== Page extract

That, as soon as the report on prebudget consultations has been completed, the Standing Committee on Finance study the economic and fiscal consequences of the transformation of a growing number of taxable corporations into income trusts.

A few days later, we learned where the finance minister stood on this issue. Today, we have to choose between voting for this motion—which would recreate a very difficult situation that is not good for the economy and especially the manufacturing industry—and rejecting this motion. The Bloc Québécois chooses to reject the motion. We believe that that is better overall for Quebec's economy. We must move in that direction.

Income TrustsPrivate Members' Business

6:10 p.m.

NDP

Pat Martin NDP Winnipeg Centre, MB

Mr. Speaker, there is a good reason why the United States, Great Britain, Japan, Australia, or any country in the European Union, such as Germany or France, do not allow income trusts. The United States does not allow them because they are disastrous economic policy, and I do not use the word “disastrous” lightly.

Income trusts are corporate greed gone wild. They are a corporate wet dream. No business likes to pay taxes, so these guys have discovered a way to pay none, not just lower taxes but no taxes. The guy who developed this got a promotion. Some young Turk somewhere on Bay Street or Wall Street got a bonus that year after inventing this. I cannot get over how we have allowed this disastrous policy to percolate and incubate until it has reached the magnitude that it has.

The NDP spoke out as soon as it noticed it. I took note when the Yellow Pages converted to an income trust. It was a good number of years ago. I met one of the lawyers who orchestrated the Yellow Pages conversion. He said to me, “You are a socialist”. He asked why we were not screaming bloody murder, that somebody should call the cops, that there was robbery going on. That was essentially his point of view. He asked how we could stay silent on it, did we not read the financial pages? In actual fact, sometimes I think we do not read the financial pages enough because stuff like goes on that deserves to be denounced in the strongest possible way.

Businesses do not like paying taxes, so they argue with government all the time that they should pay less and less. We balk sometimes at that, but they have managed to shift the tax burden successfully over the years. It used to be that roughly 50% of government's tax revenue came from individuals and the other 50% came from business. That has shifted dramatically to 80:20, to 85:15, to where individuals are assuming the overwhelming majority. With income trusts, businesses found a way to pay no taxes and shift all the burden on to the unit holder who would get the revenue.

A lot of people do not understand how simple the income trust concept is. Businesses are putting together a corporate structure where there are nothing more than shells, flow through entities. That is what is disastrous.

This was why our American colleagues, who know capitalism better than anyone in the world perhaps, balked at it. They recognized how devastating this would be for a business if the earnings simply flowed through to unit holders with no commitment to hang on to any of that money for research and development or to grow the business and hire more people.

The obligation is to meet this insatiable demand for increased revenue to the unit holders. They suck the life out of a corporation. They stuck it dry. It is corporate greed at its ugliest, at its worst embodiment. It is the manifestation of greed run wild for short term gain and long term pain. That is why no country in the world would allow it. That is what was wrong—

Income TrustsPrivate Members' Business

6:10 p.m.

An hon. member

Except the Liberals.

Income TrustsPrivate Members' Business

6:10 p.m.

NDP

Pat Martin NDP Winnipeg Centre, MB

Except for the Liberals, who lapped it up like lap dogs to corporate Canada. When this was presented to the Liberals, they allowed it to go on for years and years.

I have the figures here for what started out as simply a bad idea by some corporate zealot.

Income TrustsPrivate Members' Business

6:10 p.m.

NDP

Charlie Angus NDP Timmins—James Bay, ON

An article of faith for the Liberal Party of Canada.

====

### What you should do
From the debate on income trusts, copy out the passage from "I have the figures" up to and including "Party of Canada.".

== Supplied entries

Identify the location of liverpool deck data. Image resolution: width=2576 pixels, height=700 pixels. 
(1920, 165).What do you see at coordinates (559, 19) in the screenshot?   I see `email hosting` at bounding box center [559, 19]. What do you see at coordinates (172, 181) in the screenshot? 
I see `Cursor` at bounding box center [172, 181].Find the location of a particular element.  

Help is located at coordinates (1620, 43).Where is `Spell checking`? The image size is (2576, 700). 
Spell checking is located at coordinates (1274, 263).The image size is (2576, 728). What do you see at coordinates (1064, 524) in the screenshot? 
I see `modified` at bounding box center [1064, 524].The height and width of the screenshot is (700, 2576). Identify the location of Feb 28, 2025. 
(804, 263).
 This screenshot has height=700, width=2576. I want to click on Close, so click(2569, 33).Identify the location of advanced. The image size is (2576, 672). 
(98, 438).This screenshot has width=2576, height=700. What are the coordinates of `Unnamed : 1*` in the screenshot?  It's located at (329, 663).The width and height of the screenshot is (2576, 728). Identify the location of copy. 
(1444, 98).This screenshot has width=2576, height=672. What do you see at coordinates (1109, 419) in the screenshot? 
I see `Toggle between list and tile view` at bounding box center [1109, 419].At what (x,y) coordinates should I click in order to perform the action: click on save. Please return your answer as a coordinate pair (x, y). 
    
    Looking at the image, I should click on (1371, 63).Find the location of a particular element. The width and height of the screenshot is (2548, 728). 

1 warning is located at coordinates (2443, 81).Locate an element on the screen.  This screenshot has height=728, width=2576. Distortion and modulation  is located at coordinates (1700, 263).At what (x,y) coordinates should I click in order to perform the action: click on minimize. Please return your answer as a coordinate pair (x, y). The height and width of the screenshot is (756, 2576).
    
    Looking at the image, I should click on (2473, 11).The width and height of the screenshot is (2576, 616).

====

### Task answer
I have the figures here for what started out as simply a bad idea by some corporate zealot.

Income TrustsPrivate Members' Business

6:10 p.m.

NDP

Charlie Angus NDP Timmins—James Bay, ON

An article of faith for the Liberal Party of Canada.